The purpose of the present paper is to provide new insights into the performance of technical trading in the stock market. In particular, I re-examine the finding that the profitability of technical analysis has declined over the 1990s by analyzing the ex-post-profitability of 2580 moving average models, momentum models and relative strength models in the S&P 500 spot market (1960/2007) and in the stock index futures market (1983/2007). These models comprise trendfollowing as well as contrarian trading systems. My analysis is based on daily and 30-minute data. I find that the profitability of technical analysis prior to the 1990s was in fact not transitory. Rather, the type of technical models that is profitable has merely shifted from ones that are based on daily data to those that are based on higher frequency data. In particular, I find:

•  The 2580 models tested would have produced an average gross rate of return of only 1.9% per year when trading in the S&P 500 spot market based on daily prices between 1960 and2000. Theprofitability of these models has steadily declined from 8.6% per year (1960/71) to 2.0% (1972/82), −0.0% (1983/91), −5.1% (1992/2000) to−0.8% (2001/07).

•  The picture is very different for stock futures trading based on 30minutes-data. The 2580 models produce an average gross return of 7.2% per year between 1983 and 2000. The contrarian models perform much better (9.1%) than the trend-following models (4.8%).

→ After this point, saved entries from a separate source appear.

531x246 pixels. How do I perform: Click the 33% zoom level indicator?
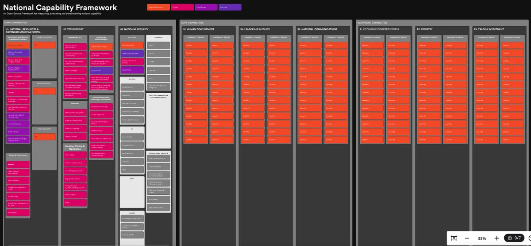pyautogui.click(x=482, y=238)
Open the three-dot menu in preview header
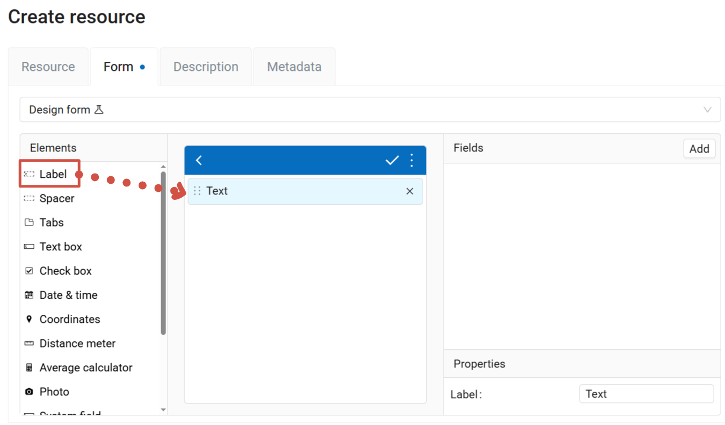The height and width of the screenshot is (425, 725). (x=412, y=160)
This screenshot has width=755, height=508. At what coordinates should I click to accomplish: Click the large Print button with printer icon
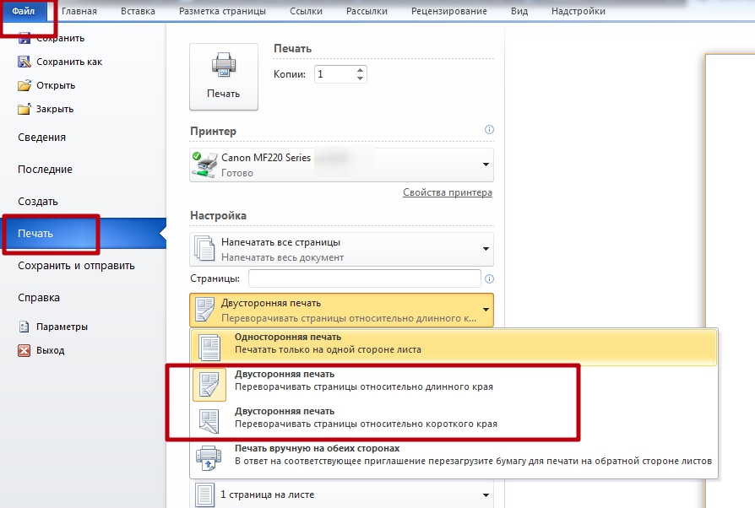pyautogui.click(x=223, y=77)
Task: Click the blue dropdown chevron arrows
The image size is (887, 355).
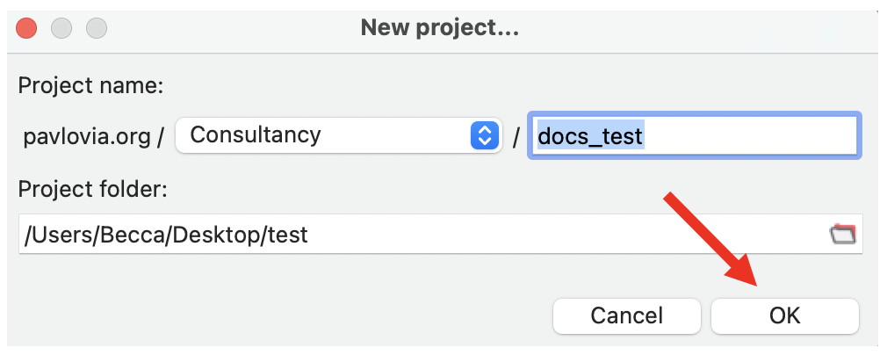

Beyond examining ex-post profitability, I analyze the structure of the profitability of these models and relate the results to the implied pattern in stock price dynamics. I also simulate the process of model selection based on their performance in the past and test for the exante-profitability of the selected models. I find that:

•  The profitability of technical stock futures trading is exclusively due to the exploitation of persistent price trends around which stock prices fluctuate.

•  Those 25 models which performed best over the most recent subperiod (in sample=ex post) produce a significantly higher gross return over the subsequent subperiod (out of sample=ex ante) than all models in sample (14.5% and 7.5%, respectively).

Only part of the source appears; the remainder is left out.